T&T gets lowest ranking ever in corruption index

(Trinidad Express) Jack Warner’s continued presence in the country’s Cabinet amid allegations of bribery is believed to be an integral element in the perception of corruption in Trinidad and Tobago being at its all-time worst.

This statement was made by Trinidad and Tobago Transparency Institute (TTTI) chairman, Richard Joseph, at a press conference to announce the results of the 2011 Corruption Perceptions Index (CPI) yesterday.

Trinidad and Tobago has been ranked 91 out of 183 with a score of 3.2 out of ten, the results of this years CPI has stated.

It is the lowest ranking this country has ever attained since being included in the CPI for the first time in 2001.

In 2001 Trinidad and Tobago was ranked 31 out of 91 countries and scored 5.3 out of ten.

Last year this country was ranked 73 out of 178 countries with a score of 3.6.

Joseph described the change in ranking from 73 to 91 as a “precipitous drop”.

The CPI ranks countries based on how corrupt their public sector is perceived to be and is a combination of surveys drawing on corruption-related data collected by a variety of reputable institutions . It reflects the views of observers from around the world, including experts living and working in the countries evaluated, Joseph said.

The CPI uses a simple form of indexing to arrive at a score ranging between zero, perceived to be the most corrupt, and ten, perceived to be the least corrupt.

The surveys used to prepare the 2011 ranking covered the period from December 2009 to September 2011, Joseph said.

“The current index places Trinidad and Tobago behind Jamaica which it previously outranked. Barbados and Dominica maintain their rankings well ahead of Trinidad and Tobago at 16 and 44 respectively and new entrants Bahamas, St Lucia and St Vincent also ranked at 21, 25 and 36 respectively,” Joseph said.

Of the 11 CARIFORUM countries ranked in the CPI, five were above the midpoint score of five points. Trinidad and Tobago scored 3.2.

“Anything below the score of five is considered as a strong perception that corruption is a problem or a challenge in that country,” Joseph said.

Joseph said despite promises made on the campaign trail by the Kamla Persad-Bissessar led People’s Partnership administration, not much has been done to tackle the issue of corruption.
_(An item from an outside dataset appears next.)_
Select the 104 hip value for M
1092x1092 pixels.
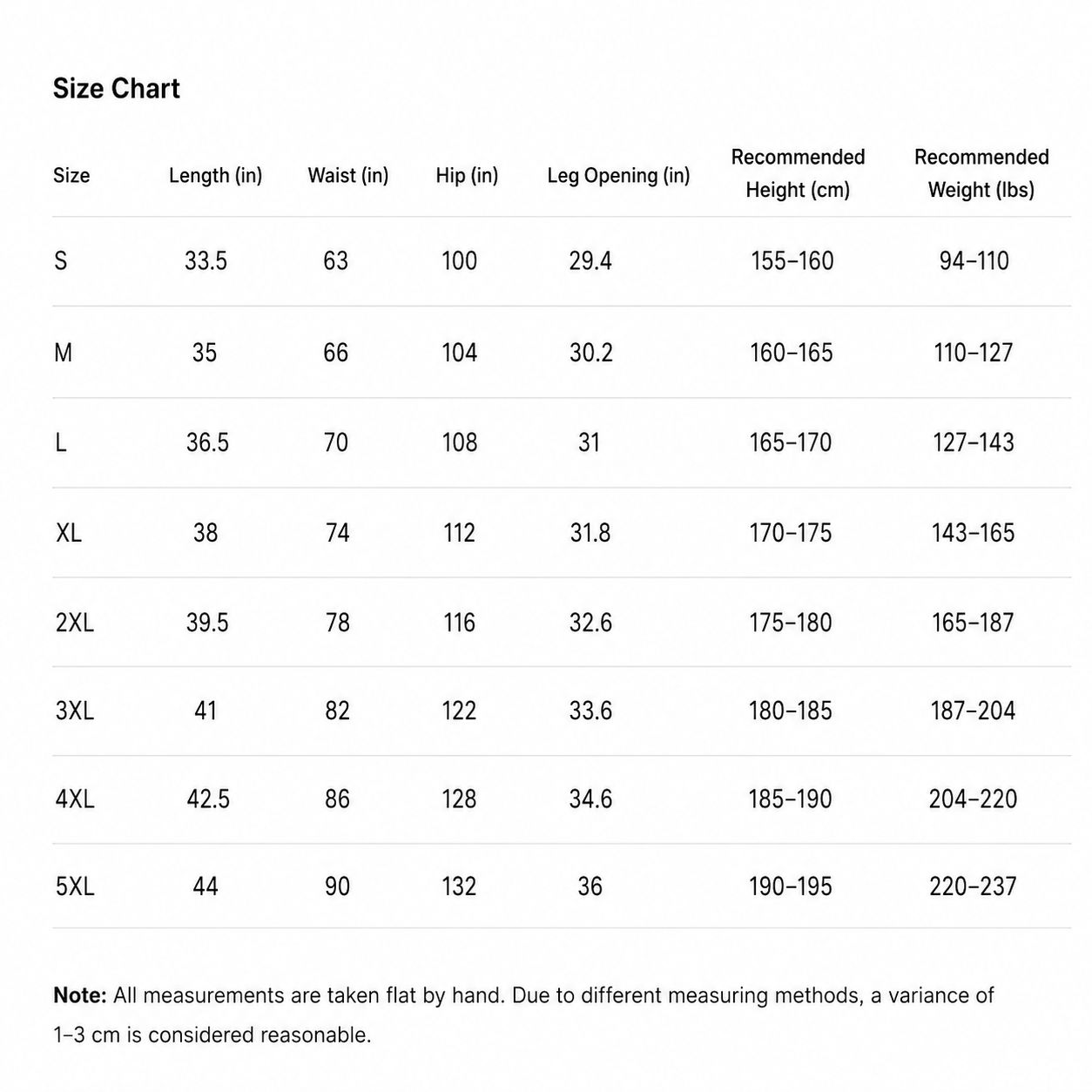(459, 353)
“The 2011 CPI results suggest that there is a widely held perception that the issue of corruption in Trinidad and Tobago has not as yet been comprehensively addressed by the authorities,” Joseph said.

“Two major campaign promises from the 2010 General Election that could have reversed this perception are still to be addressed – those are the implementation of the recommendations of the (John) Uff Enquiry into the Construction Sector and the enacting of new public sector procurement legislation,” Joseph said.

Joseph said several incidents in the past year have also raised questions about the government’s “avowed commitment to transparency and accountability”.

“These include Minister Jack Warner’s continued presence in the administration and many allegations about improper procurement and poor governance practices at some State agencies,” Joseph said.

Warner is the Minister of Works and Infrastructure.

At a CFU special meeting on May 10 and 11 at the Hyatt Regency in Port of Spain, former FIFA presidential hopeful Mohamed bin Hamman allegedly offered bribes of US$40,000 each to 26 football officials from the region in exchange for votes.

Warner, who facilitated the meeting in May, subsequently resigned all his football positions after 28 years in FIFA’s high command after an investigation was launched into the bribery allegations.

“While the Administration has insisted on selectively observing the rules of natural justice in these matters it is possible that, by allowing some incumbents to remain in office while lengthy and still unresolved investigations take place, its reputation has been harmed by association,” Joseph said.

“There are other and more appropriate ways of dealing with these matters under current circumstances while adhering to the principles of natural justice,” he said.

Attorney General Anand Ramlogan has been mandated to investigate a video on the website of British newspaper The Telegraph allegedly showing Warner participating in the delivery of “gifts” from bin Hamman.

Joseph advised Warner to step down until investigations are completed.

“It is difficult to have a Minister in charge of a Ministry with an enormous budget against whom there are corruption allegations. I am not saying he is guilty or innocent or anything and I agree natural justice should take place but we have a country to run and we also have to run it in a certain way and with certain standards,” Joseph said.

“I think a standard that is accepted internationally is if somebody is accused of something, they step down, clear their name and then they could come back,” he said.

Joseph said a copy of the results of the CPI and the recommendations made by the TTTI have been forwarded to the government.

Senator Nicole Dyer-Griffith, Parliamentary Secretary in the Ministry of Foreign Affairs, said yesterday that the Government would release a comment on the CPI results today.